Stored entries:
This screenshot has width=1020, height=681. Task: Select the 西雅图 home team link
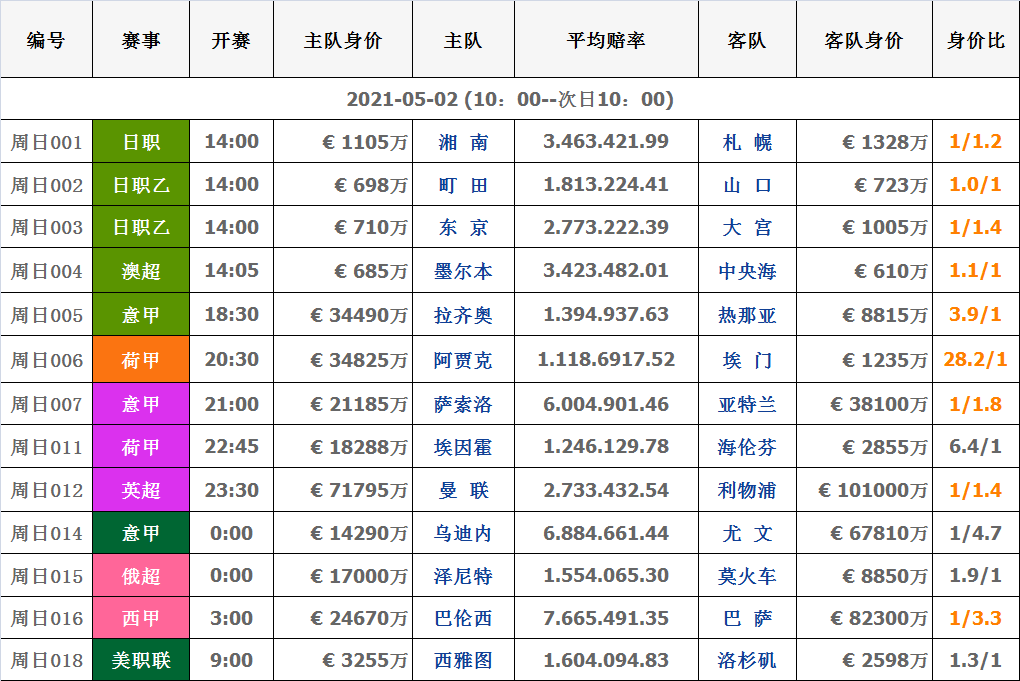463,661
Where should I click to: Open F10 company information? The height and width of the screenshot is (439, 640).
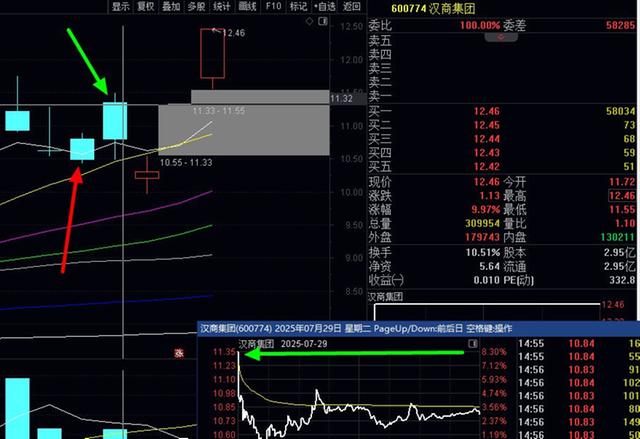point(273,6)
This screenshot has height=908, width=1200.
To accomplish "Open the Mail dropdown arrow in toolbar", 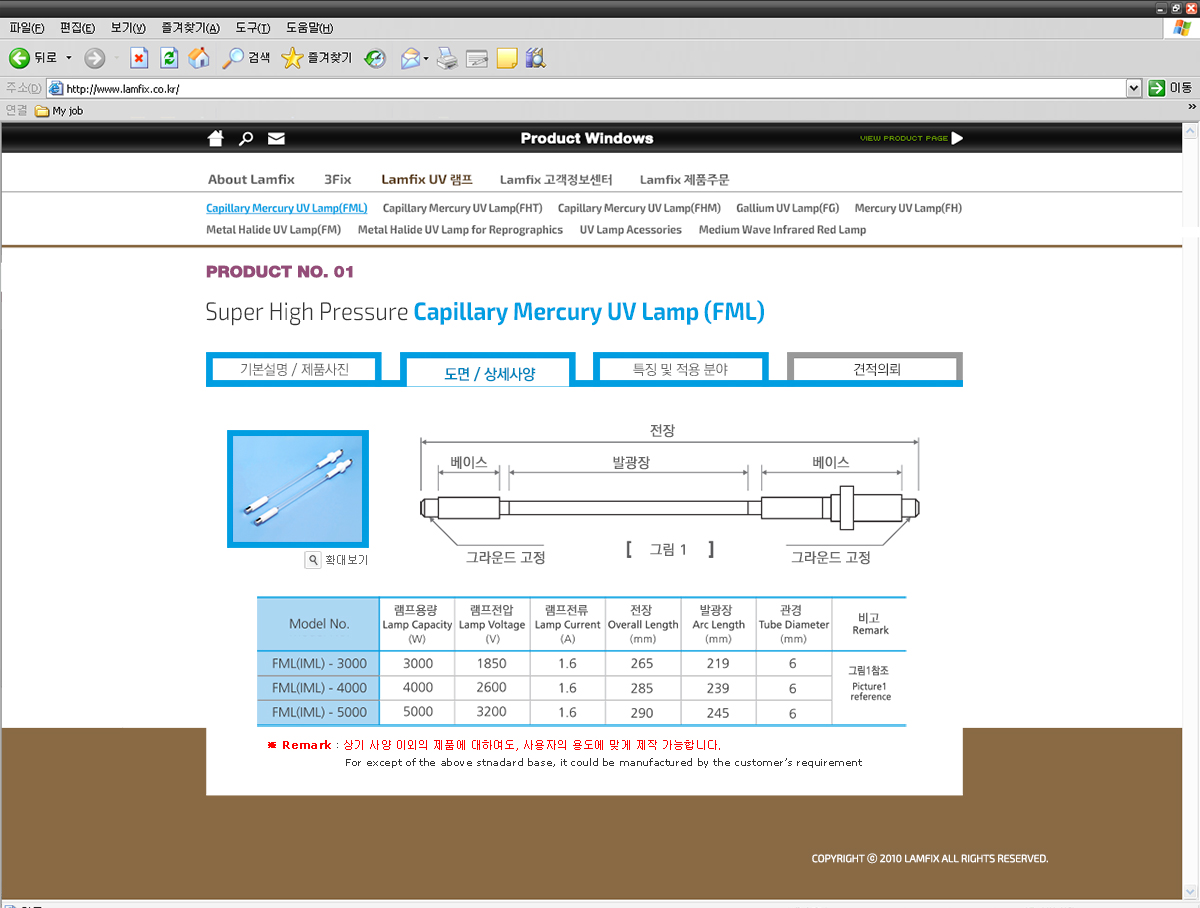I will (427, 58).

*What you need to do*. Only the lines from the start of the records to the line with "This screenshot has height=908, width=1200." belong in the copy. Print them exactly, minus pictures.

*Response box*.
This screenshot has width=1020, height=681. Task: Select the 西雅图 home team link
463,661
Where should I click to: Open F10 company information? The height and width of the screenshot is (439, 640).
point(273,6)
This screenshot has height=908, width=1200.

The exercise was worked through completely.